Best Assigns ‘bbb’ Rating to XL’s Stoneheath Re Sidecar

December 14, 2006

A.M. Best Co. has assigned a debt rating of “bbb” to the $350 million of non-cumulative perpetual preferred securities (issuer preferred securities) issued by Stoneheath Re, a Cayman Islands exempted company. The rating outlook is stable.

“The issuer is licensed as a restricted Class B reinsurer under the laws of Cayman Islands and was formed to provide multi-year reinsurance capacity to certain insurance and reinsurance subsidiaries (ceding insurers) of XL Capital Ltd (XL Capital) (Bermuda),” Best explained. “The issuer’s business activities will be limited to the following: issuing the issuer preferred securities; investing in eligible assets; entering into the reinsurance agreement, the securities issuance agreement, the asset swap agreement, the interest swap agreement and related agreements; and other necessary activities related to the performance of the aforementioned documents.”

In describing how the arrangement works, Best noted that the “proceeds from the issuance of the issuer preferred securities will be deposited into a trust account and will be available to satisfy obligations of the issuer to the ceding insurers under the reinsurance agreement. Upon a payment by the issuer to the ceding insurer under the reinsurance agreement or upon the occurrence of certain other events, XL Capital, pursuant to the securities issuance agreement entered into between XL Capital and the issuer, will issue and deliver to the issuer series D preference ordinary shares (XL preferred securities) of XL Capital in an amount equal to the payment made by the issuer.

“The terms of the reinsurance agreement between Stoneheath Re and XL Capital provide XL Capital the flexibility to amend the attachment point, which is the trigger event for XL Capital to issue preferred shares, without affecting any other terms and conditions. As a result, A.M. Best has assigned XL Capital’s preferred share debt rating to Stoneheath Re’s perpetual preferred shares.”

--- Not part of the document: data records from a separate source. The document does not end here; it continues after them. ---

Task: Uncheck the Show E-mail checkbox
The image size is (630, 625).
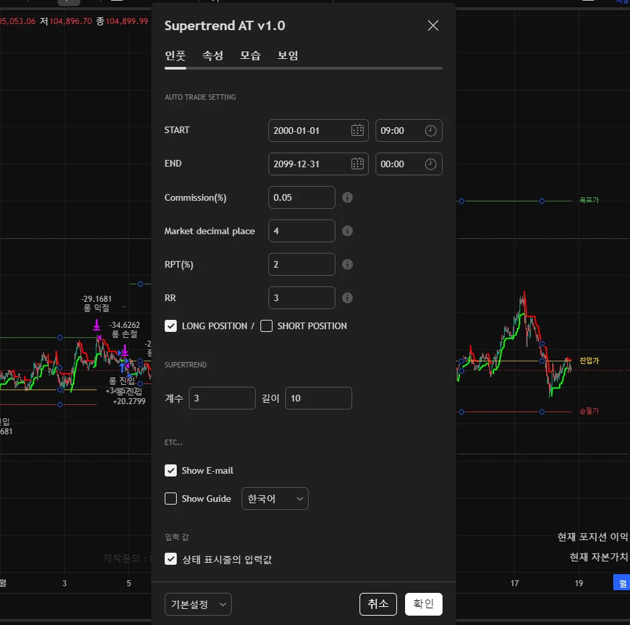Action: 171,470

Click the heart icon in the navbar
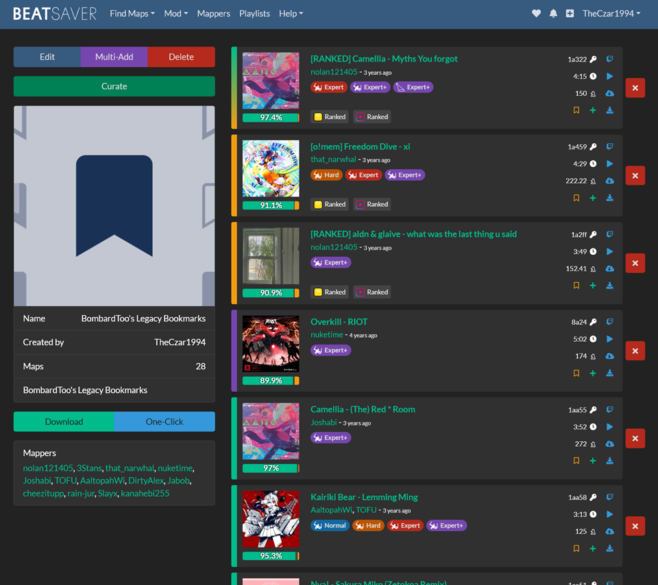(x=537, y=14)
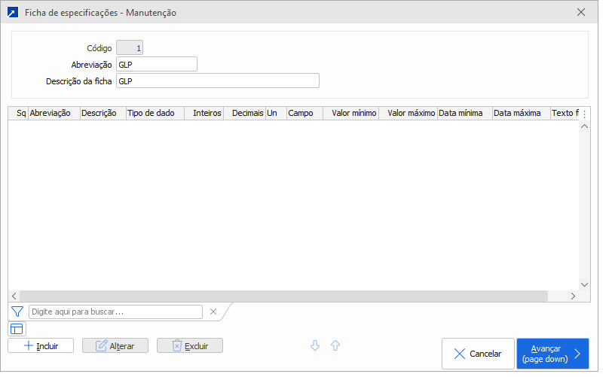Viewport: 609px width, 377px height.
Task: Focus the Descrição da ficha field
Action: pyautogui.click(x=218, y=81)
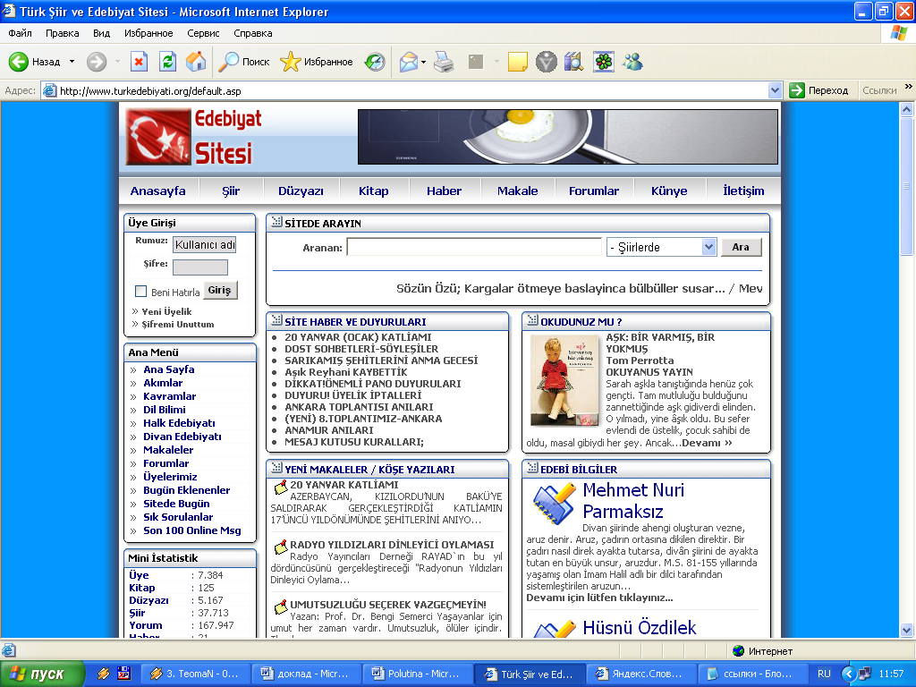This screenshot has width=916, height=687.
Task: Toggle the Beni Hatırla checkbox
Action: pyautogui.click(x=140, y=292)
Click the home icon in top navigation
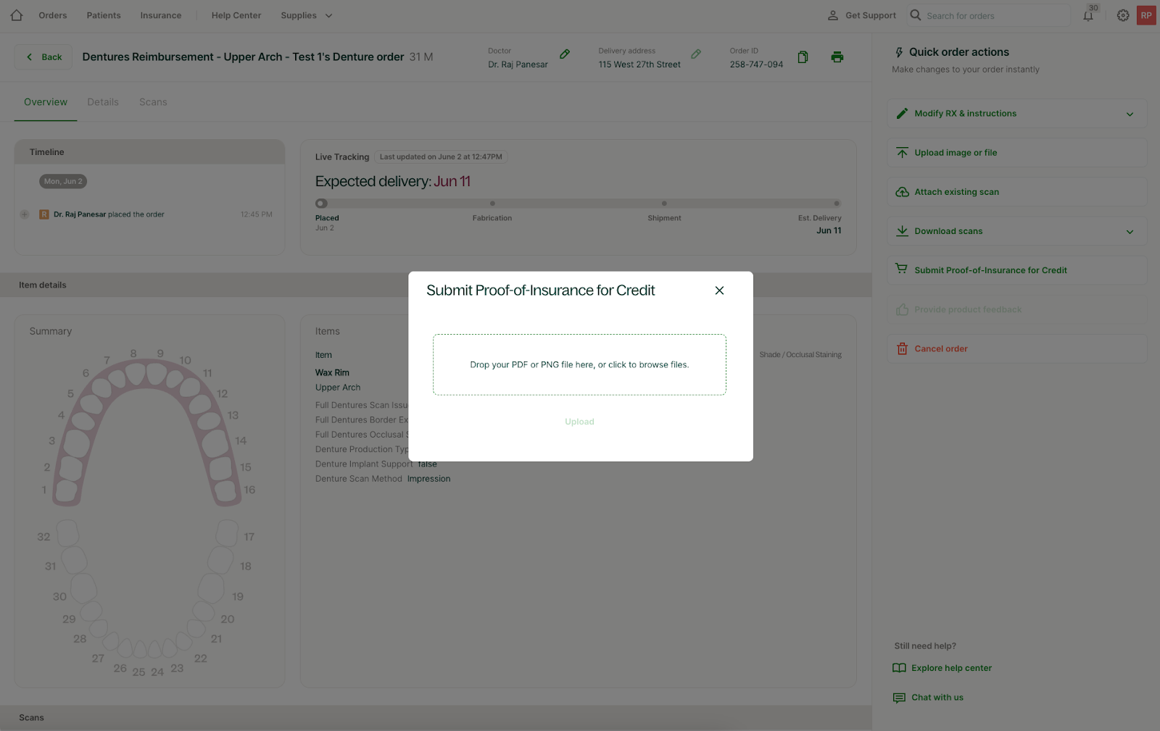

Best also pointed out that the “issuer preferred securities have been structured as perpetual securities with no fixed maturity date and not subject to redemption at the option of either the issuer or the holder of the securities. However, upon the termination of the reinsurance agreement, whether by scheduled expiration or payment of the full policy limits to the ceding insurers or triggered by an early termination event, the issuer will be required to liquidate the company and redeem all outstanding issuer preferred securities. The issuer will distribute to the holders of the issuer preferred securities, on a pro rata basis, all remaining cash in the trust and its general assets and any XL preferred securities, issued pursuant to the securities issuance agreement, held by the trust plus any accrued but unpaid dividend applicable to the then current dividend period.”